I'm new to Rust and this tutorial taught me tons of new things. THANKS FOR MAKING SUCH A GREAT SERIES!
hi , super awesome explain, can you increase volume up ? hahah
Thanks, brilliant turorial. Learned so much and after fixing the 2018 changes to Rust, it runs great on Ubuntu 20.04.
In the next_head() function the match dir returns an error, we are specifying an (i32, i32) return type, but are actually returning a Direction. Any workaround?
At 34:51, the code for draw_2d window should look like this: window.draw_2d(&event, |c, g, _| – note the underscore in the closure | c, g, _ | – the underscore is not present in the video (but the program compiles anyway!). This gives an error when I run it and the workaround is to include the _ . Hope this helps anyone learning this in 2020. 🙂
Thought I'd add a comment that use draw::draw_block is deprecated now, it's use crate::draw::draw_block 🙂 I'll edit this if I find any more, oh also the inclusive operator now is ..= if you wanted to add that annotation in on your last video, either way these tutorials are great
Hey Tensor, I noticed draw_block being almost identical to draw_rectangle and would like to use partial function to re-define it, is partial application the same thing as a partial function? if not, how would you do it in rust? Thank you
A few minor hiccups due to the language changes, but otherwise a great tutorial. One question though: when I run my project, the window is very small, and I need to manually expand it. How would I fix it so that it would run properly and show the whole game when I start it?

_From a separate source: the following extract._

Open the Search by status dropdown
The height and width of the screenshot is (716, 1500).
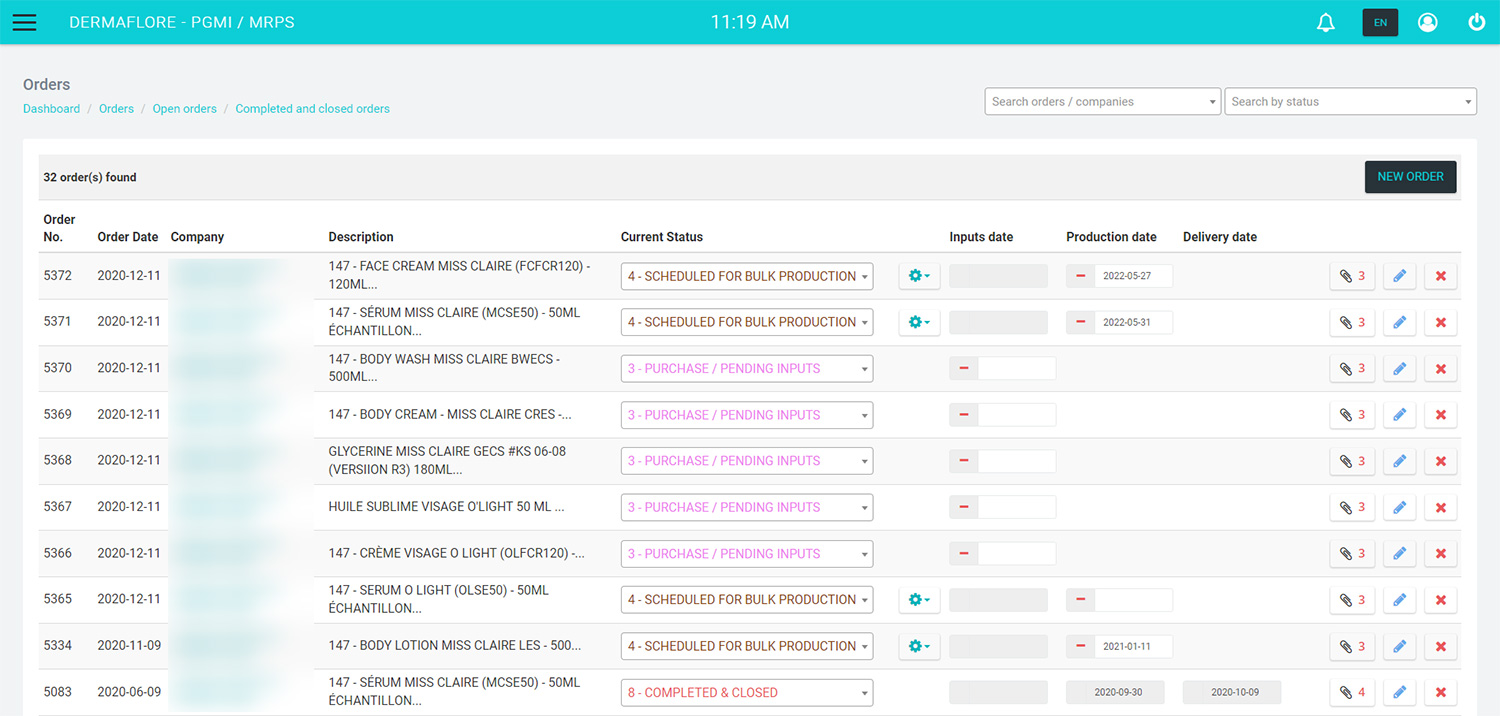pos(1350,102)
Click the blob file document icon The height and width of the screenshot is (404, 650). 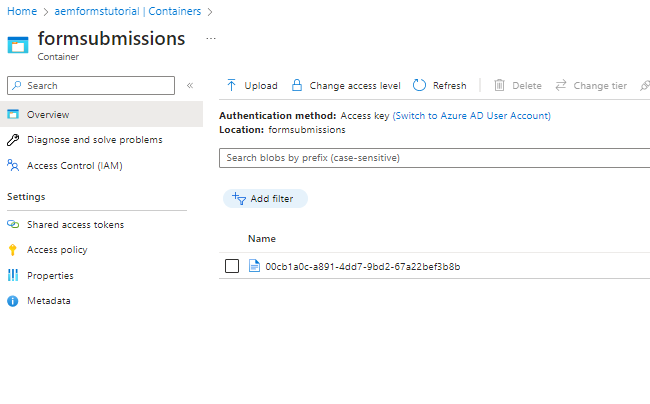[254, 266]
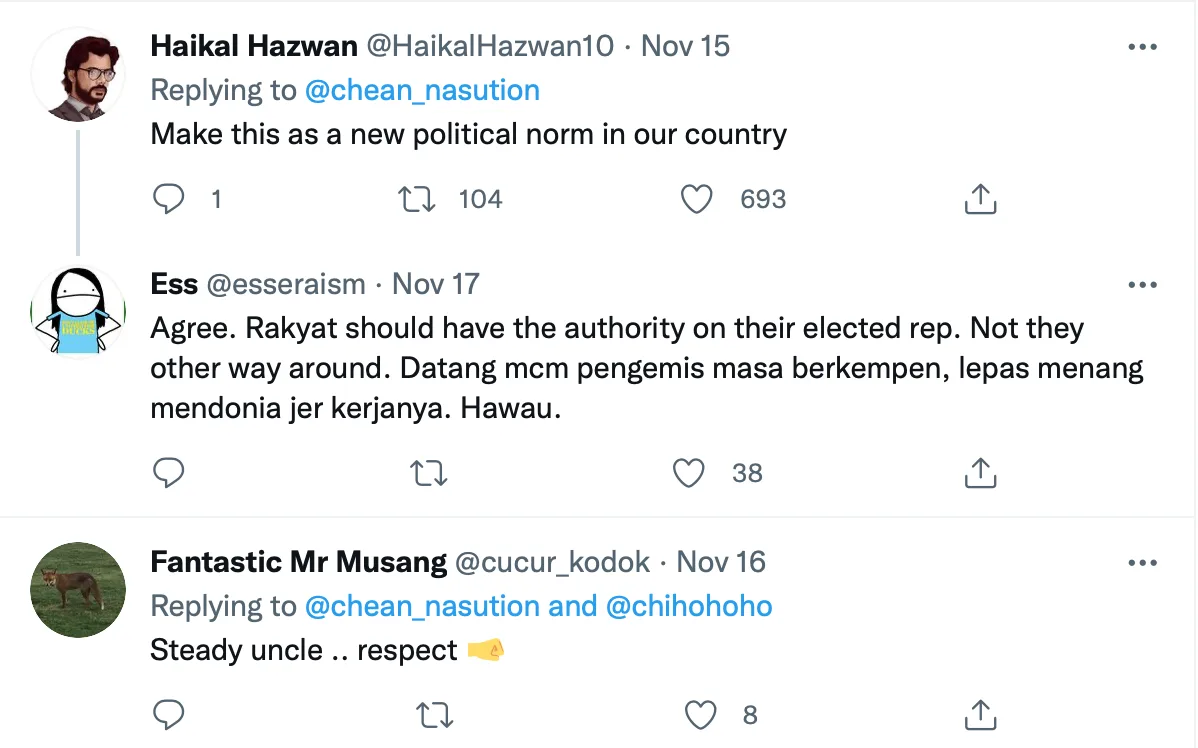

Nagyon jó!! Sokat tanultam belőle. Köszönöm 🙂
Thank you for the great tutorial! This video is still relevant 3 years later.
A question: pattern matching with 'match' is better than if/else statements?
Loved building this 😀
One question, while the game works when I run it through `cargo run`, it doesn't work when I `cargo build –release` and try to run the resultant `snake.exe`. Do you know why this is, or how I can fix it?
Thanks so much for the tutorial! I just cloned the repo, then attempted to `cargo run` the game but unfortunately encountered this error:
thread 'main' panicked at 'attempted to zero-initialize type `glutin::ContextWrapper<glutin::PossiblyCurrent, glutin::Window>`, which is invalid'
Any idea what might have cause this? I'm using MacOS BigSur. Thanks.
Awesome tutorial :D, Danke
Hey, thats a brilliant tutorial mate! But I find it difficult to develop such logics, well in this case, i find it difficult in understanding the purpose of each function, is it a beginners dilemma or should i have to do something?
Actually, instead of gen_range(1,self.width-1) we can now put gen_range(1..self.width)
16:30 Do we have to call unwrap() on that removed_block, and on following line rewrapping it into Some()? It's already an Option<>, so what's the point?